Problem to work on => Restate each record word for word, from the first to the last.

___ Material shown

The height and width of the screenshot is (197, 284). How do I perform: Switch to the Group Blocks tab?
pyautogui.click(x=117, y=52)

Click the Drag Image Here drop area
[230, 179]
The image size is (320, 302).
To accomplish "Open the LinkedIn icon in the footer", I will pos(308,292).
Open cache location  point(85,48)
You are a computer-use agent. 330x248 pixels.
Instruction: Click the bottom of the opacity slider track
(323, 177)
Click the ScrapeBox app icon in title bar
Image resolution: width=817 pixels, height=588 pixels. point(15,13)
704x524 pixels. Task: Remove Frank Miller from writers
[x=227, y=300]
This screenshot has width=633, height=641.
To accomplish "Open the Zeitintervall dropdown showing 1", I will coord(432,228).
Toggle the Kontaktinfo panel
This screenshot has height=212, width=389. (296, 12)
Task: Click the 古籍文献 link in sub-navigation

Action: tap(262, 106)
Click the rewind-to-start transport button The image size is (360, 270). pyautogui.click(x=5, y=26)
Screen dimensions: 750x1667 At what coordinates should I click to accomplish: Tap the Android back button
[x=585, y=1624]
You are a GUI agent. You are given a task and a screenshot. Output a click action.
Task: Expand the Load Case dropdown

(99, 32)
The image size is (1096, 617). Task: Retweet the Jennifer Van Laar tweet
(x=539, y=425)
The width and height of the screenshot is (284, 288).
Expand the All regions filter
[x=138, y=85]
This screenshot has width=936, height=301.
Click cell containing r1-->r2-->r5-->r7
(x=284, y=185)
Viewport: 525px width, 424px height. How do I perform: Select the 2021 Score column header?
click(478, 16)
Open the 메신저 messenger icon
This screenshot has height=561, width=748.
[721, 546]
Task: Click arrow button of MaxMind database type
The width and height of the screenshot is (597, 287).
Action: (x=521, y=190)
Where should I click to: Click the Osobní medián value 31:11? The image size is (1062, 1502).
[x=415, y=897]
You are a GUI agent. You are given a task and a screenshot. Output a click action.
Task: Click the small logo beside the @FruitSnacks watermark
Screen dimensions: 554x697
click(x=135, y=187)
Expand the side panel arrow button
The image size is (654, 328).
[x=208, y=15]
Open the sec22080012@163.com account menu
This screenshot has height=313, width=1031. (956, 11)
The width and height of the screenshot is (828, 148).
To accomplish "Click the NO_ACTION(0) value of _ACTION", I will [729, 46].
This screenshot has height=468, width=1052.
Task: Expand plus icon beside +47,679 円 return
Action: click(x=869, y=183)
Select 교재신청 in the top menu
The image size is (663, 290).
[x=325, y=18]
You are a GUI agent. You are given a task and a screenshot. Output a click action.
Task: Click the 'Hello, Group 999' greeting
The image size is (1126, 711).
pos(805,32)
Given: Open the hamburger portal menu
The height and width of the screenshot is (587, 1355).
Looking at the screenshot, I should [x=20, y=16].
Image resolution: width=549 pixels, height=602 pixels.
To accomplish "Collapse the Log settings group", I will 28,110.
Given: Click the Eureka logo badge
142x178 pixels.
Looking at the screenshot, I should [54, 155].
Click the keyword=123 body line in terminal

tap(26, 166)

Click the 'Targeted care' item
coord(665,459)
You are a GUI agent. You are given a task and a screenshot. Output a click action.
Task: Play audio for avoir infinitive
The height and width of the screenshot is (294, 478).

______

Solution for this problem =>
The height and width of the screenshot is (197, 284). How do I perform: Switch to the Group Blocks tab?
pyautogui.click(x=117, y=52)

Click the Drag Image Here drop area
[230, 179]
The image size is (320, 302).
To accomplish "Open the LinkedIn icon in the footer", I will pos(308,292).
Open cache location  point(85,48)
You are a computer-use agent. 330x248 pixels.
Instruction: Click the bottom of the opacity slider track
(323, 177)
Click the ScrapeBox app icon in title bar
Image resolution: width=817 pixels, height=588 pixels. point(15,13)
704x524 pixels. Task: Remove Frank Miller from writers
[x=227, y=300]
This screenshot has width=633, height=641.
To accomplish "Open the Zeitintervall dropdown showing 1", I will coord(432,228).
Toggle the Kontaktinfo panel
This screenshot has height=212, width=389. (296, 12)
Task: Click the 古籍文献 link in sub-navigation

Action: tap(262, 106)
Click the rewind-to-start transport button The image size is (360, 270). pyautogui.click(x=5, y=26)
Screen dimensions: 750x1667 At what coordinates should I click to accomplish: Tap the Android back button
[x=585, y=1624]
You are a GUI agent. You are given a task and a screenshot. Output a click action.
Task: Expand the Load Case dropdown

(99, 32)
The image size is (1096, 617). Task: Retweet the Jennifer Van Laar tweet
(x=539, y=425)
The width and height of the screenshot is (284, 288).
Expand the All regions filter
[x=138, y=85]
This screenshot has width=936, height=301.
Click cell containing r1-->r2-->r5-->r7
(x=284, y=185)
Viewport: 525px width, 424px height. How do I perform: Select the 2021 Score column header?
click(478, 16)
Open the 메신저 messenger icon
This screenshot has height=561, width=748.
[721, 546]
Task: Click arrow button of MaxMind database type
The width and height of the screenshot is (597, 287).
Action: (x=521, y=190)
Where should I click to: Click the Osobní medián value 31:11? The image size is (1062, 1502).
[x=415, y=897]
You are a GUI agent. You are given a task and a screenshot. Output a click action.
Task: Click the small logo beside the @FruitSnacks watermark
Screen dimensions: 554x697
click(x=135, y=187)
Expand the side panel arrow button
The image size is (654, 328).
[x=208, y=15]
Open the sec22080012@163.com account menu
This screenshot has height=313, width=1031. (956, 11)
The width and height of the screenshot is (828, 148).
To accomplish "Click the NO_ACTION(0) value of _ACTION", I will [729, 46].
This screenshot has height=468, width=1052.
Task: Expand plus icon beside +47,679 円 return
Action: click(x=869, y=183)
Select 교재신청 in the top menu
The image size is (663, 290).
[x=325, y=18]
You are a GUI agent. You are given a task and a screenshot. Output a click action.
Task: Click the 'Hello, Group 999' greeting
The image size is (1126, 711).
pos(805,32)
Given: Open the hamburger portal menu
The height and width of the screenshot is (587, 1355).
Looking at the screenshot, I should [x=20, y=16].
Image resolution: width=549 pixels, height=602 pixels.
To accomplish "Collapse the Log settings group", I will 28,110.
Given: Click the Eureka logo badge
142x178 pixels.
Looking at the screenshot, I should [54, 155].
Click the keyword=123 body line in terminal

tap(26, 166)

Click the 'Targeted care' item
coord(665,459)
You are a GUI agent. You are given a task and a screenshot. Output a click action.
Task: Play audio for avoir infinitive
The height and width of the screenshot is (294, 478).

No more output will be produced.